No, the plans were not fraudulent, and there was no defect. I don't know why you'd expect to not pay for a service and then receive it.
(There is a side issue, which is that once one became sick, it was common for insurers to try to demonstrate that one had defrauded them, and was therefor ineligible for insurance--but that's a separate issue).
> It didn't vanish when the patient became unprofitable
Yes it did. That was one of the "dirty tricks" pointed out in OP's article. The insurance company would intentionally enter contracts that the customer had already violated (by inevitably messing up somewhere in their paperwork). So long as the customer was profitable, they would take their money, ignoring the paperwork errors. If a customer became non-profitable, they would dig out the errors and kick the customer out of the plan.
And then the opportunity to buy care from anyone else also vanished.
> No, the plans were not fraudulent
Fraud is "A false representation of a matter of fact .. practiced in order to secure unfair or unlawful gain." Companies accepted money to insure a customer while secretly and intentionally retaining the option to drop them even if they stayed within the agreed-upon limits. If that isn't fraud I don't know what is. The act of accepting their money was the false representation of fact. I used a shocking word because the practice itself is shocking.
Rescission was vanishingly rare. Regardless, it is a side issue, since it's not what the quote from the USA Today article was discussing. New York may have outlawed rescission too, but it was the requirement that "insurance" be available to purchase when you're already sick that made their pre-ACA premiums so high.
Yes, and those vanishingly rare cases were the most expensive ones.
My point was that the latter was partially caused by the former along with every other mechanism of dumping undesirable patients on the open market. I suspect the major one is the exploitation of the fact that most people will underestimate the extent to which high health costs correlate with decreased income and a higher rate of premium lapse. It won't be counted as "rescission" even though the industry benefits from it (and the people hurt because of it) in exactly the same way.
These mechanisms might not constitute the entirety of the central issue, but they certainly account for a healthy chunk of it.
New York's announcement this week that insurance premiums would drop 50% next year for individuals buying their own coverage in new online marketplaces made good talking points for proponents of the Affordable Care Act, but consumers in most states are unlikely to see similar savings.
That's because only a handful have New York's rules, which — like the federal law — bar insurers from rejecting people with health problems.
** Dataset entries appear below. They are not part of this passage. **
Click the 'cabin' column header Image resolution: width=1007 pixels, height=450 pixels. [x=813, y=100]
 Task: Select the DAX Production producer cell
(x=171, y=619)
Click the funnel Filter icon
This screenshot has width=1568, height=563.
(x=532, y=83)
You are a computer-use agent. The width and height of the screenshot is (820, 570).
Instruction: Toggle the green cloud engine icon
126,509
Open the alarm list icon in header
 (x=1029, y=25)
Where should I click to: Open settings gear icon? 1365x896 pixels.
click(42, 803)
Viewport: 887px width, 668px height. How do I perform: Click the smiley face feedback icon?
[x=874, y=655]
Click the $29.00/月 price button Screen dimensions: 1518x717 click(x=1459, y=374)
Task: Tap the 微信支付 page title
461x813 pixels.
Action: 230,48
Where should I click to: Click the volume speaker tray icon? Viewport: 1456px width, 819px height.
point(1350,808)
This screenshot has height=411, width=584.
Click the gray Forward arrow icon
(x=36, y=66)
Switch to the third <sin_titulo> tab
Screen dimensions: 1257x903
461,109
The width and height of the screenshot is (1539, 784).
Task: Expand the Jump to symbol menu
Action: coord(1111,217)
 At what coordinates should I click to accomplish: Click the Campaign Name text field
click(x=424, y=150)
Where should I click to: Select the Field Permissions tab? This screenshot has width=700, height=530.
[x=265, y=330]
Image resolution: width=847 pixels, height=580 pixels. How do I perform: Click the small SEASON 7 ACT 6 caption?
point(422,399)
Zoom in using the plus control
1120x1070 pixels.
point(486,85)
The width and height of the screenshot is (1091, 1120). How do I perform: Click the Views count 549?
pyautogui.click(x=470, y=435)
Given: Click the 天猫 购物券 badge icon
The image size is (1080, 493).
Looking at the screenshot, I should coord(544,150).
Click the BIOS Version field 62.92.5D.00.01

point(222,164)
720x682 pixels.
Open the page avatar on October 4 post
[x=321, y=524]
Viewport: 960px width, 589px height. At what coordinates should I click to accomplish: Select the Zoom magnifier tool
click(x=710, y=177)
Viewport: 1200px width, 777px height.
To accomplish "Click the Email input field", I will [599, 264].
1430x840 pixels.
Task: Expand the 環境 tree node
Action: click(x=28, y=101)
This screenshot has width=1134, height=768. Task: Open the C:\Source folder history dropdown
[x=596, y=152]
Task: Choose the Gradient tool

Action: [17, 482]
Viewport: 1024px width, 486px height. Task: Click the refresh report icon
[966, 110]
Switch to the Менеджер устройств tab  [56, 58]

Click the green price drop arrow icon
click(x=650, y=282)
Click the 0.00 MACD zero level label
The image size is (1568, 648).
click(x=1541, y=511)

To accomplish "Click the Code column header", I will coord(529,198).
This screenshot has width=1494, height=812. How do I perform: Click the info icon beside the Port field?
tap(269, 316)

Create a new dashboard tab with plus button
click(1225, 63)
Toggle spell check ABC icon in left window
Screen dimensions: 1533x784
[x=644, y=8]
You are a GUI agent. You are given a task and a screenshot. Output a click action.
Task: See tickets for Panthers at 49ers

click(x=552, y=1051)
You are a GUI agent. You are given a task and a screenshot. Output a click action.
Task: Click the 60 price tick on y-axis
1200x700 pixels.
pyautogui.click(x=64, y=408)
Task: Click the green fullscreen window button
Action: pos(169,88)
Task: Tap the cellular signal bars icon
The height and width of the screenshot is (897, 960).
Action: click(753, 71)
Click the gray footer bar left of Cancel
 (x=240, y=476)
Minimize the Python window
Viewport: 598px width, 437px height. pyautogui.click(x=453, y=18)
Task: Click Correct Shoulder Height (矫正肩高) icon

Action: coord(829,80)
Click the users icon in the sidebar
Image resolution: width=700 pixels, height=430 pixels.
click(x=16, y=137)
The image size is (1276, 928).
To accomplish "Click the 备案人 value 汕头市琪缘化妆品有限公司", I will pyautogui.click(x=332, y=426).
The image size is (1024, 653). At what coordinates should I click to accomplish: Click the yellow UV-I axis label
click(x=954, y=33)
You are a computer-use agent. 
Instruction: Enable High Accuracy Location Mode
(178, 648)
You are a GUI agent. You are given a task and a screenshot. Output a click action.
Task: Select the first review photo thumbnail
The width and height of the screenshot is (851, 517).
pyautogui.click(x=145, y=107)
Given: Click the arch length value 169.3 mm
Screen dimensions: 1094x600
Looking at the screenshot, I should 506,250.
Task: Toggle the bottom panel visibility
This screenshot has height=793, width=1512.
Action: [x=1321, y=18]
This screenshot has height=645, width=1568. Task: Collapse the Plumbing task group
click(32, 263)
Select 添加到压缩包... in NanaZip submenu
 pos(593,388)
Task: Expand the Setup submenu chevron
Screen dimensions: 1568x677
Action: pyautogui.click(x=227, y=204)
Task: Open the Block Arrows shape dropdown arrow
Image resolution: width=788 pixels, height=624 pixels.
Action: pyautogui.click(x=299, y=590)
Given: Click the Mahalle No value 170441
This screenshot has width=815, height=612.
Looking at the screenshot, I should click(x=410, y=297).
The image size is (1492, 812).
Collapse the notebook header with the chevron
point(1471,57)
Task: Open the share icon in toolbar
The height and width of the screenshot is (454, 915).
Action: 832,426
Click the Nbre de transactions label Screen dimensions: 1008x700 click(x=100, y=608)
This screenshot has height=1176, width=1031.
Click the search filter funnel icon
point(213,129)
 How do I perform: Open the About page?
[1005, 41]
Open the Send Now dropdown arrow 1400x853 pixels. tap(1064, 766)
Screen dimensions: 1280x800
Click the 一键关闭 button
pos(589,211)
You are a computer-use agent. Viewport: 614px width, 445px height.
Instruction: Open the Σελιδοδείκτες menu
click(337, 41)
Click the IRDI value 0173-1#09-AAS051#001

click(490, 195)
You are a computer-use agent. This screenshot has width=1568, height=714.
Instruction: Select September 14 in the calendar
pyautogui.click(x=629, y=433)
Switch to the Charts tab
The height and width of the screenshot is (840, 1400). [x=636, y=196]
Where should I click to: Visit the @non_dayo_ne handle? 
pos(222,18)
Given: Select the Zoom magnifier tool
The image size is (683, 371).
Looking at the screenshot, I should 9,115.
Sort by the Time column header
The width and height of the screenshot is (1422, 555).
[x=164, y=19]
Unlike the federal law, however, New York does not require consumers to purchase coverage, so over time, mainly older, sicker people, have purchased coverage. That drove up prices and discouraged younger, healthier people from buying policies, as did a requirement that insurers charge the same rates regardless of age or health status.
As a result, premium prices listed for individuals often top $1,000 a month for some New Yorkers buying their own coverage, making the state's rates among most expensive in the nation.
http://www.usatoday.com/story/news/politics/2013/07/20/kaise...
And the old New York model of a lousy risk pool with unaffordable premiums is where ACA is potentially headed if the individual mandate "tax" isn't given much teeth.